How monitoring works - AMS Accelerate User Guide

How monitoring works

See the following graphics on monitoring architecture in AWS Managed Services (AMS).

The following diagram depicts the AMS Accelerate monitoring architecture.


      AMS monitoring architecture.

After your resources are tagged based on the policy defined using Resource tagger, and alarm definitions are deployed, the following diagram depicts the AMS monitoring architecture.

  • Generation: At the time of account onboarding, AMS configures baseline monitoring (a combination of CloudWatch (CW) alarms, and CW event rules) for all your resources created in a managed account. The baseline monitoring configuration generates an alert when a CW alarm is triggered or a CW event is generated.

  • Aggregation: All alerts generated by your resources are sent to the AMS monitoring system by directing them to an SNS topic in the account.

  • Processing: AMS analyzes the alerts and processes them based on their potential for impact. Alerts are processed as described next.

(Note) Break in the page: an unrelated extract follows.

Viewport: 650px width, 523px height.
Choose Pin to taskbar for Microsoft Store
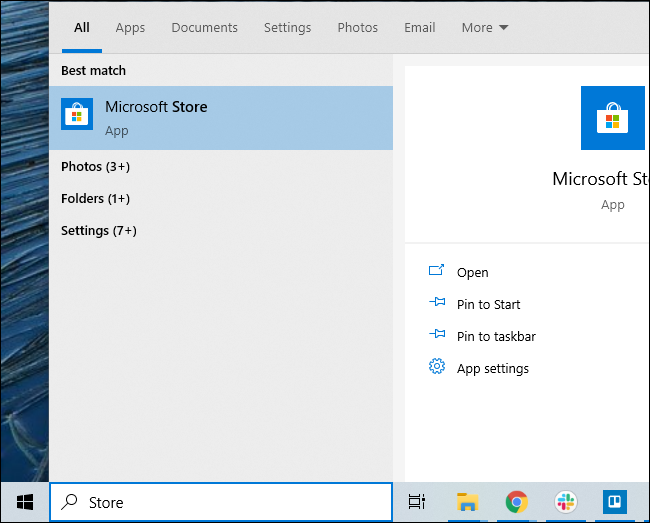point(496,337)
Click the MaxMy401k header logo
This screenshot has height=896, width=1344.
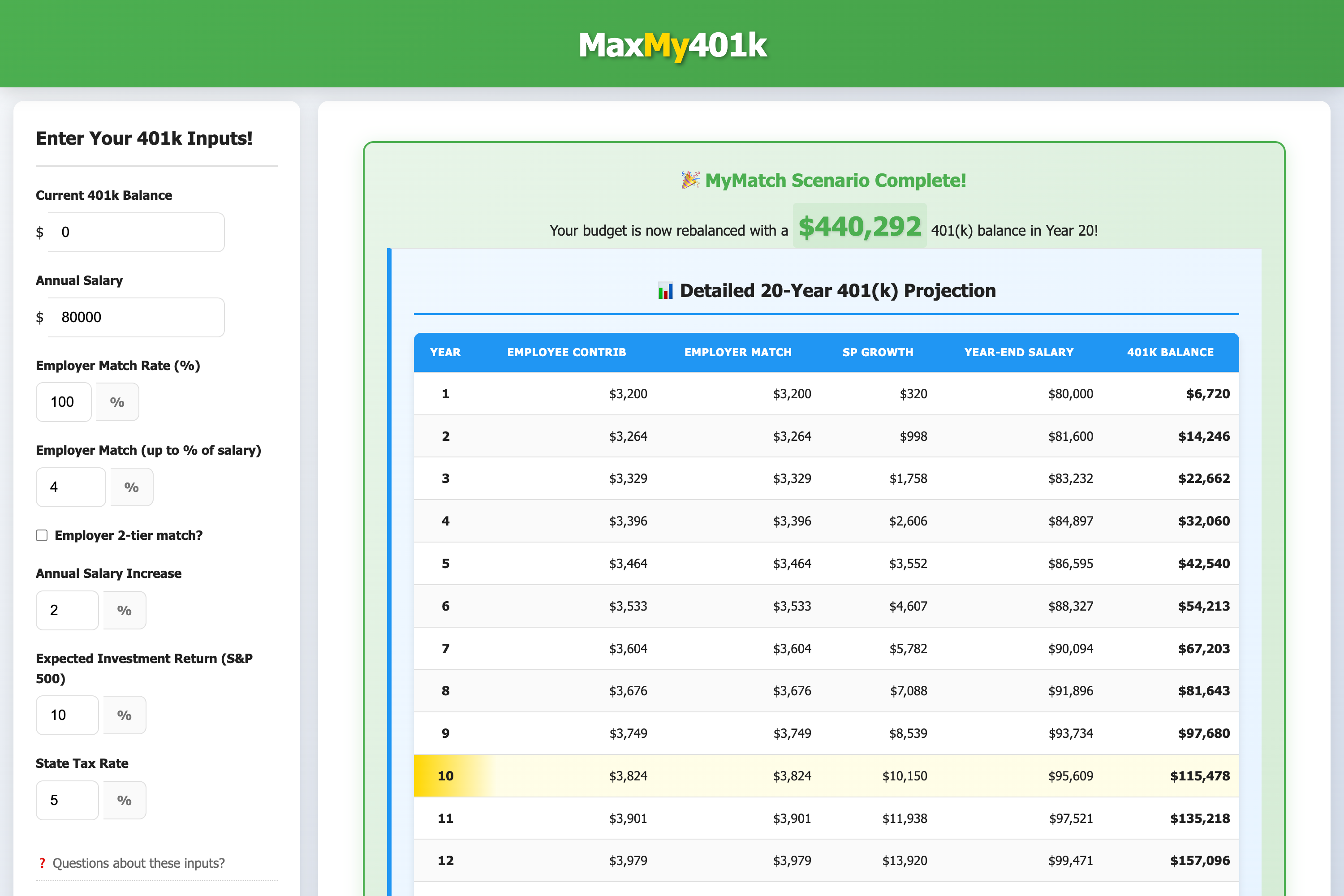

    • Alerts with known customer impact: These lead to the creation of a new incident report and AMS follows the incident management process.

      Example alert: An Amazon EC2 instance fails a system health check, AMS attempts to recover the instance by stopping and restarting it.

    • Alerts with uncertain customer impact: For these types of alerts, AMS sends an incident report, in many cases asking you to verify the impact before we can take action.

      For example: An alert for >85% CPU utilization for more than 10 minutes on an Amazon EC2 instance can't be immediately categorized as an incident since this behavior may be expected based on usage. For such alerts, AMS sends an alert notification with the details and checks if the alert needs mitigating action. Alert notifications are discussed in detail in this section. We offer options for mitigating actions in the notification, and your reply that confirms that the alert is an incident triggers the creation of a new incident report and the AMS incident management process. Any service notification that receives a response of "no customer impact," or no response at all for three days, is marked as resolved and the corresponding alert is marked as resolved.

    • Alerts with no customer impact: If, after evaluation, AMS determines that the alert doesn't have customer impact, the alert is closed.

      For example, AWS Health notifies of an EC2 instance requiring replacement but that instance has since been terminated.

Alert notification

As a part of the alert processing, based on the impact analysis, AWS Managed Services (AMS) creates an incident and initiates the incident management process for remediation, when impact can be determined. If impact can't be determined, AMS sends an alert notification to the email address associated with your account by way of a service notification; see the diagram on AMS monitoring architecture for alert handling process in How monitoring works.

Tag-based alert notification

We recommend tag-based alert notifications because notifications sent to a single email address can cause confusion when multiple teams use the same account. You can use tags to get alert notifications for different resources sent to different email addresses. For resources with alerts that need to be sent to a specific email address, tag that resource with the key = OwnerTeamEmail, value = EMAIL_ADDRESS (use a group email; do not put personal information in tags). You can also use a custom tag key, but you must provide the custom tag key name to your CSDM with your explicit consent to use it in an email in order to activate automated notification for the tag-based communication. We recommend using the same tagging strategy for contact tags across all your instances and resources.

Note

The tag key value OwnerTeamEmail does not have to be in Pascal case; however, tags are case sensitive and it's best to use the recommended format. The email address must be specified in full, with the "at sign" (@) to separate the local part from the domain. Examples of invalid email addresses: Team.AppATabc.xyz or john.doe. For general guidance on your tagging strategy, see Tagging AWS resources. Do not add personally identifiable information (PII) in your tags, use distribution lists or aliases wherever possible.